Однажды они остановились на ночлег у небольшой, тихоплесной реки. Кругом степь, обсыпанная цветами, птичьим звоном, и ни одного деревца. Лишь на обмыске, впахавшемся в реку, маячил одинокий осокорь без вершины. Он горел. Из пустой середины его, как из трубы, валил сизоватый дым и выплескивалось белым платом пугливое пламя, словно бы дерево просило пощадить его.
Бабка Марфа дотронулась до корявой, заскобенелой коры.
- Не молонья, люди подожгли, - вздохнула она. - Кто на виду, кто на глазу - тому и достается больше.
Ночевали они под осокорем. К утру разлив достиг обмыска. Отошли на берег. Бабка крестилась, нашептывала что-то, а поводырь ее, Яшка, все оглядывался.

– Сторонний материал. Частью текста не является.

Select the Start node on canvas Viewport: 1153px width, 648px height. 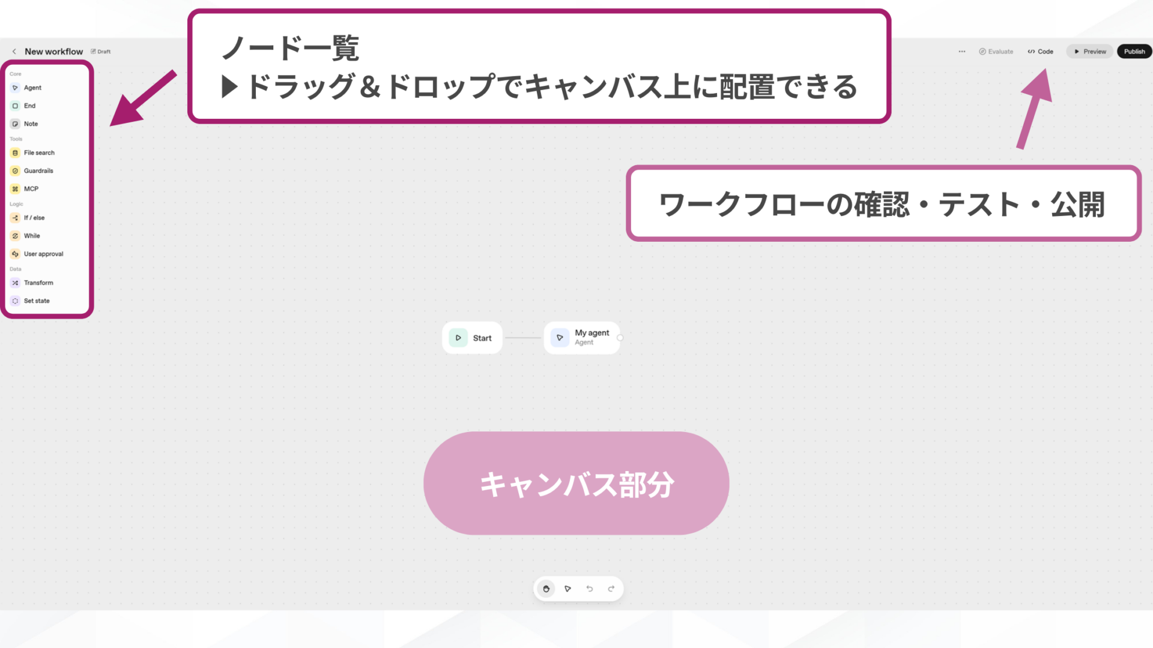[x=472, y=337]
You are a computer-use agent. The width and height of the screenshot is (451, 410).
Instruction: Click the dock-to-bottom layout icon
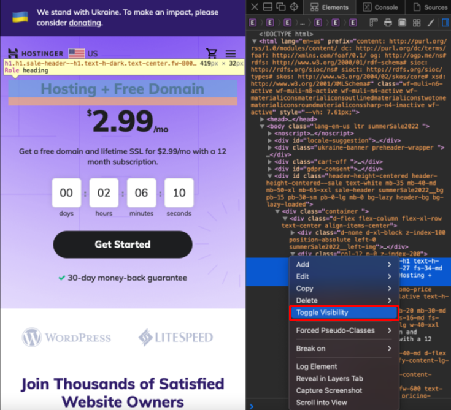(x=267, y=7)
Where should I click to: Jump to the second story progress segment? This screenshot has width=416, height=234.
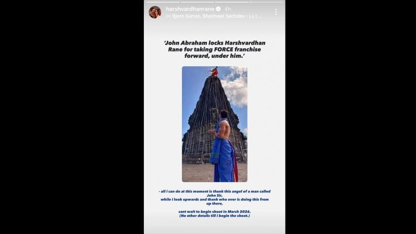(197, 2)
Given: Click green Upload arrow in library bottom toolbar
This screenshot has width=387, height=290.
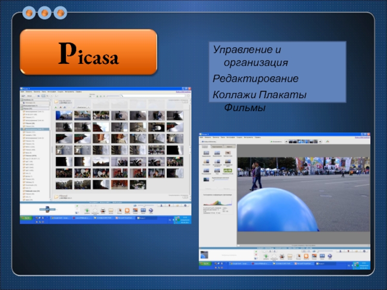Looking at the screenshot, I should click(x=87, y=210).
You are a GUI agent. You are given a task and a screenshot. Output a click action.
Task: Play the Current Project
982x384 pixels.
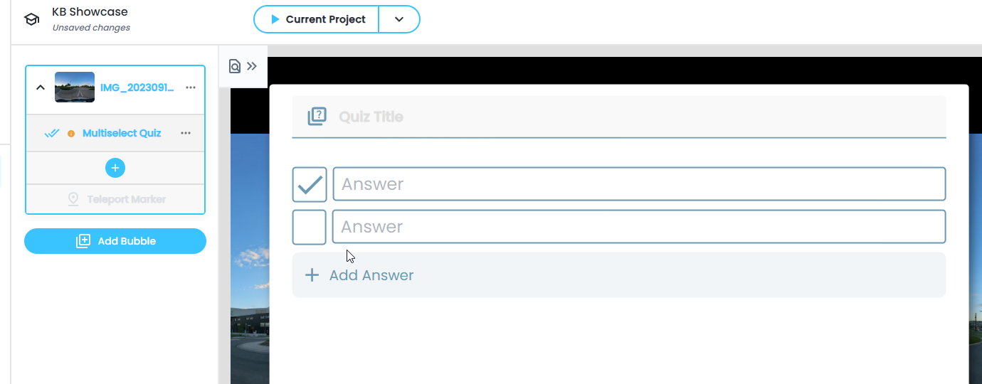click(x=317, y=19)
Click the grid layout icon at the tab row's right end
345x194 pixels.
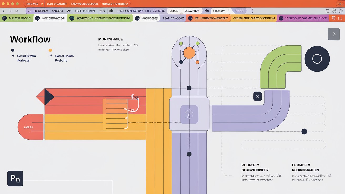click(x=333, y=18)
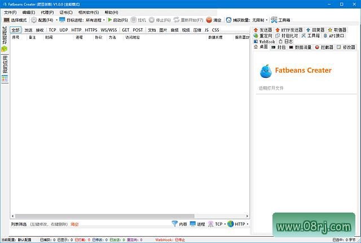Screen dimensions: 361x243
Task: Click the 选择模式 mode selection icon
Action: click(x=7, y=20)
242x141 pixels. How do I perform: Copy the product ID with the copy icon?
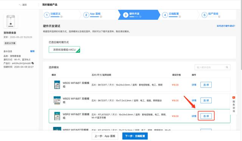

Рай-дерево стояло уже в воде, но все еще густо дымило. Сердце его все еще не истлело. Единственная живая ветка осокоря, на которой совсем недавно развязались листья, билась, трепетала, ровно хотела оторваться и улететь. Листья свертывались, темнели. С них каплями медленно скатывалась клейковина.
Они ушли, а дерево все дымило, дымило за краем земли. Выпала судьба этому дереву расти в раздолье и одиночестве. И умереть одиноко. Нет горше такой вот смерти, медленной и никому ненужной.
Горело нутро могучего дерева, исходило пламенем и дымом, а дышать было трудно старику Мазову. И чудилось, не дерево это - сердце его истлевает бесшумно. К ногам подкатывала холодная вешняя вода, леденила их, отделяя корни от догорающей вершины, на которой беспомощно бьют крылышками листья, и угорело хрипят меж ними голобрюхие грачата в гнездах.
- Тушите… Тушите… Ослобоните… Любите… Любите… Травушка-муравушка… Баушка… баушка… баушка… - жарко выдыхивал Мазов, и шепот его закатывался, густел, склеивался с глухим, далеким стоном.
- Часует! - определила Ульяна и наклонилась к уху Мазова: - Сусе-ед! Ты слышишь меня? Сусе-ед!..
Мазов шевельнул вывернутыми красными веками, перестал бредить.
- Попа тебе надо? Один есть тут. В таинстве он. На бирже работает. Без ризы, правда, в телогрейке, но все же пособорует, причастит, все требы честь по чести справит… Верного человека пошлю, Ибрагимку.